(Work task)
Go through the following data and transcribe exactly the stretch of lines from the one holding "The height and width of the screenshot is (749, 1024)." to the one holding "You are a GUI", both included.

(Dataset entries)

-------

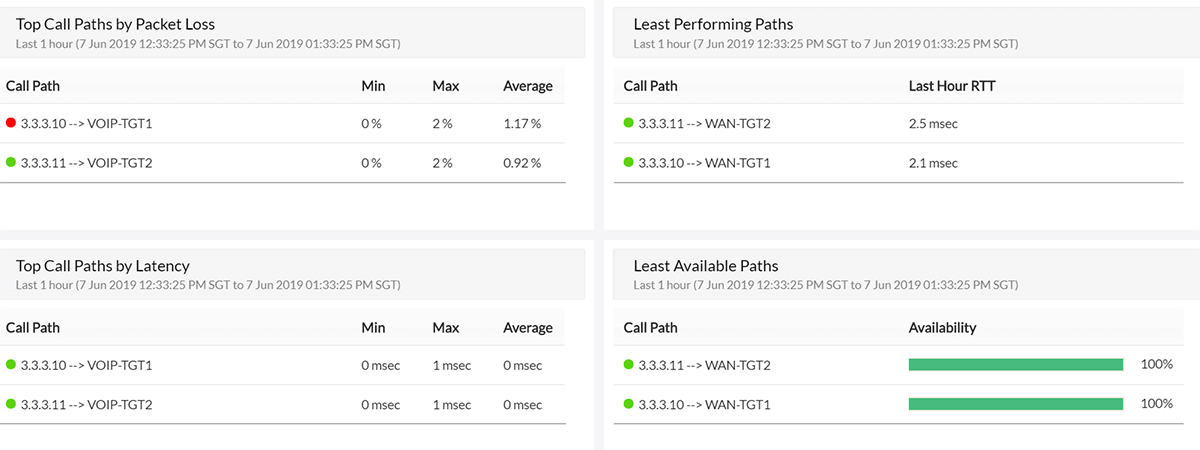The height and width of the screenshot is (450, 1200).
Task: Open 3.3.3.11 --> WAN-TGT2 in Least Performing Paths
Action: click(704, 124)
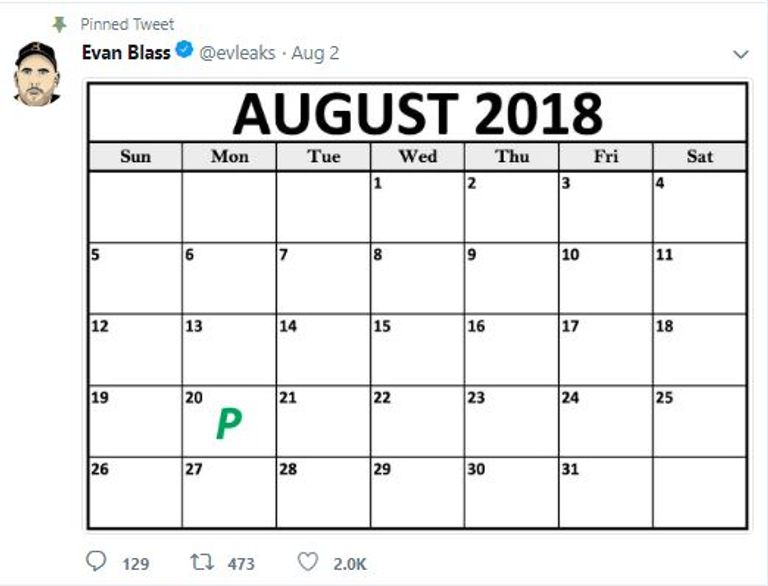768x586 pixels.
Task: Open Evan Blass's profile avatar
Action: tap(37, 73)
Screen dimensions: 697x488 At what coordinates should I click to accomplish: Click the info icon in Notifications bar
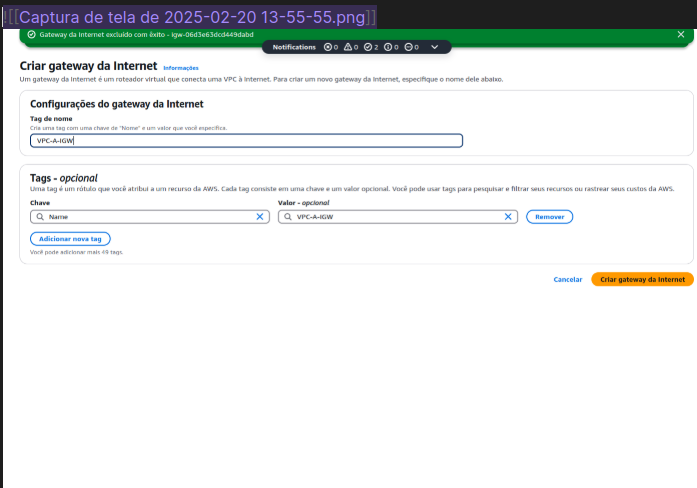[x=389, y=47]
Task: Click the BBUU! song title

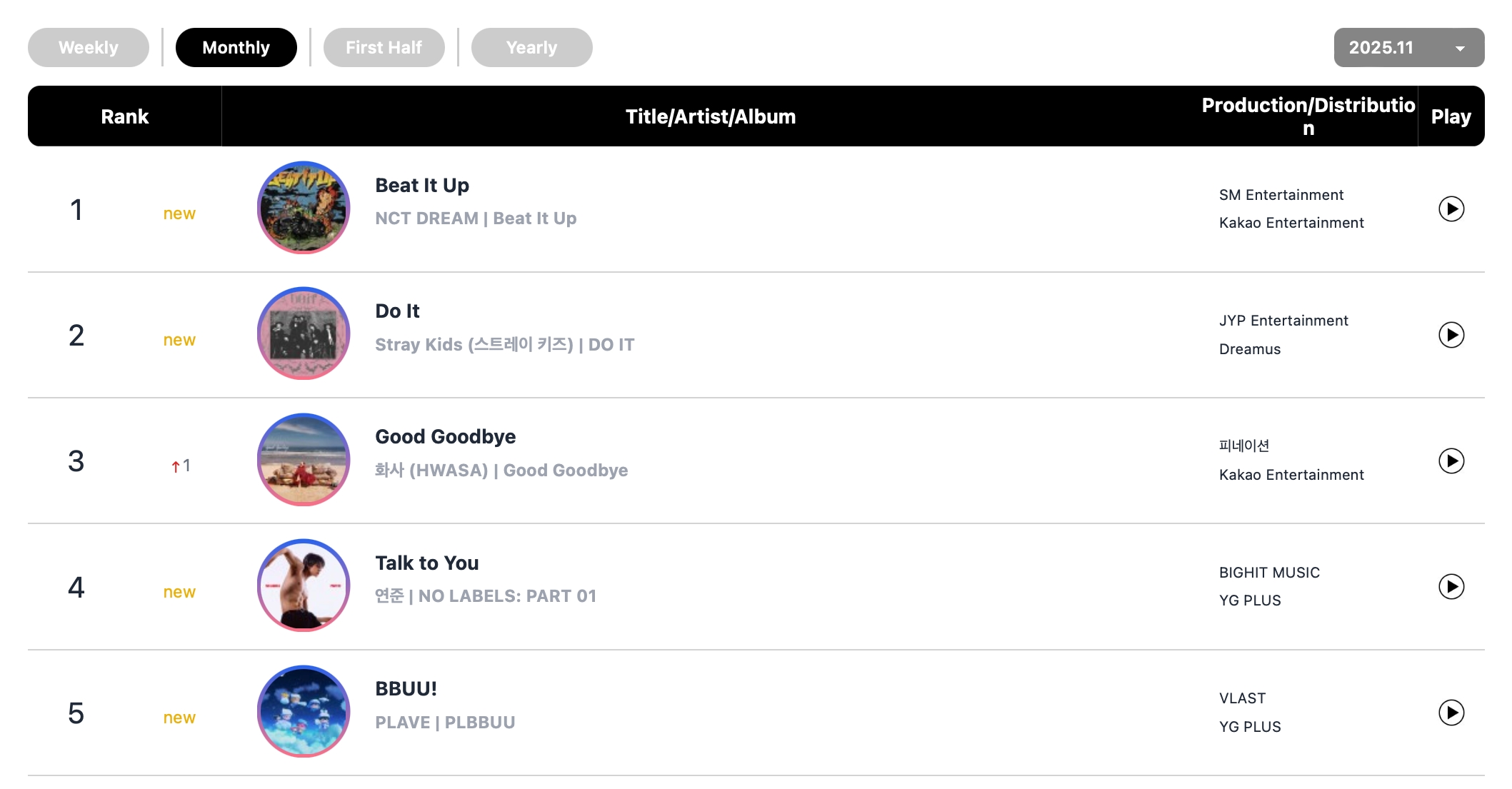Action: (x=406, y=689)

-------

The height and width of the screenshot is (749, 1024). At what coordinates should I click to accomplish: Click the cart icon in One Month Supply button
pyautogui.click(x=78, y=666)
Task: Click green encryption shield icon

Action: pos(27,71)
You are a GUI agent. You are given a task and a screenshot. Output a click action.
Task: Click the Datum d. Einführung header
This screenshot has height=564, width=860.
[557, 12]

-------

(Task solution)
The height and width of the screenshot is (749, 1024). At what coordinates should I click to accomplish: Click the cart icon in One Month Supply button
pyautogui.click(x=78, y=666)
Task: Click green encryption shield icon

Action: pos(27,71)
You are a GUI agent. You are given a task and a screenshot. Output a click action.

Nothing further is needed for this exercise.